2.4. The situation is different with regard to … .. because it is not charged with falsely attesting the suitability of the garage in its availability, but rather not to have actually used it.

Which, evidently, has nothing to do with the tenor of his declaration, which concerns different facts, which escape the assumptions, both explicit and implicit, of the authorization provision.

In fact, it is correct the claim of the applicants according to which no rule was concerned with the use of the garage as a structural requirement of the same, as had been attributed to the …..

Moreover, his garage had been judged suitable but not used on the basis of a declaration made two years and eight months after the renewal request: certainly it was impossible that the municipal authorization (like the request for renewal of the interested party) could attest to a future fact as the subsequent concrete use by the licensee.

In other words, the 2012 declaration of … was considered false and concretely appropriate to mislead the public administration on the basis of use (or rather the “non-use” later) argued by a witness statement and the discovery on site of a large agricultural tractor in place of the car at time of the inspection.

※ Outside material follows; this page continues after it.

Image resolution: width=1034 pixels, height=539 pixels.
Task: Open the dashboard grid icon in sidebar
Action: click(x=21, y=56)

Thus reasoning, the subsequent failure to comply with the obligations resulting from the granting of administrative authorization is clearly confused with the falsity of the declarations made at the time of the request for release.

This justifies the acceptance of the appeal regarding the position of … ..

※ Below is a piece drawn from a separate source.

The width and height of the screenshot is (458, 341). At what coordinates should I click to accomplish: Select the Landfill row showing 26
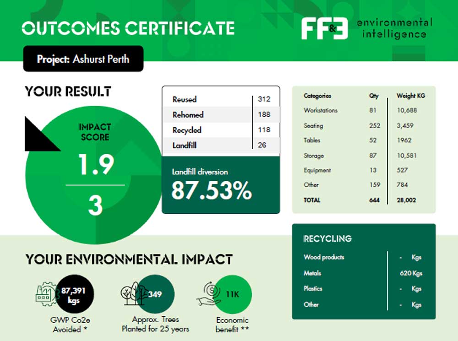click(220, 145)
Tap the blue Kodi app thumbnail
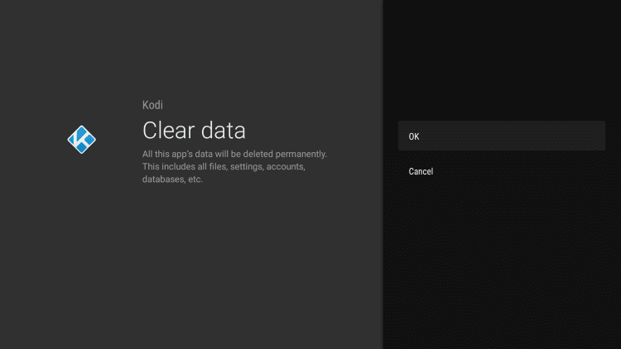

3. With the third plea the appellants complain about the non-observance of the art.125 cod.proc.pen. for the lack of motivation regarding the complaints articulated in the review.

These claims, under the alleged guilty of a violation of the law for lack of motivation actually deduce the motivational vices of the contested provision, that is a censorship not allowed by the art.325 cod.proc.pen. in the appeal of legitimacy of the provision concerning real precautionary measures.

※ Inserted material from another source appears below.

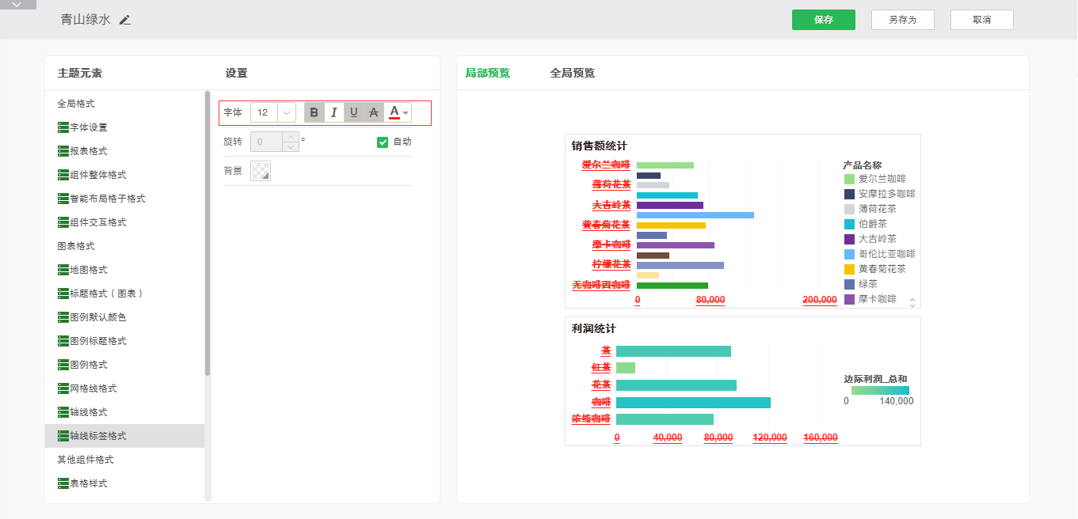This screenshot has width=1078, height=519.
Task: Toggle strikethrough font formatting
Action: [374, 112]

In fact, in the matter of appeal against the real protective measures, they constitute a violation of the law legitimizing the appeal by cassation pursuant to art. 325, paragraph 1, cod. proc. pen. both the errores in iudicando or in progress, and those vices of the motivation so radical as to make the argumentative apparatus placed in support of the provision completely missing or lacking the minimum requirements of consistency, completeness and reasonableness and therefore unsuitable to make the itinerary comprehensible logical followed by the judge. (Section 3, No. 4919 of 14/07/2016 – Dep. 2017, Rv. 269296); therefore, it is a violation of the law deductible through an appeal to the Court of Cassation only the inexistence or the mere appearance of the motivation, but not also its manifest illogicality, pursuant to art. 606, first paragraph, letter e), cod. proc. pen. (Section 2, No. 5807 of 18/01/2017, Rv 269119, Section 5, No. 35532 of 25/06/2010, Rv 248129, Section 6, No. 7472 of 21/01/2009 , PM in proc … and others, Rv 242916, Section U, No. 25932 of 29/05/2008, Rv. 239692 ,. SU, 29 May 2008 No 25933, not maximized on this point).

4. The appeal of …. must therefore be rejected, with a sentence to pay the costs of the proceedings, unlike that of … .. that deserves acceptance.

Cancel without ruling the contested provision against … …

Rejects the appeal of … …., which condemns the payment of court costs.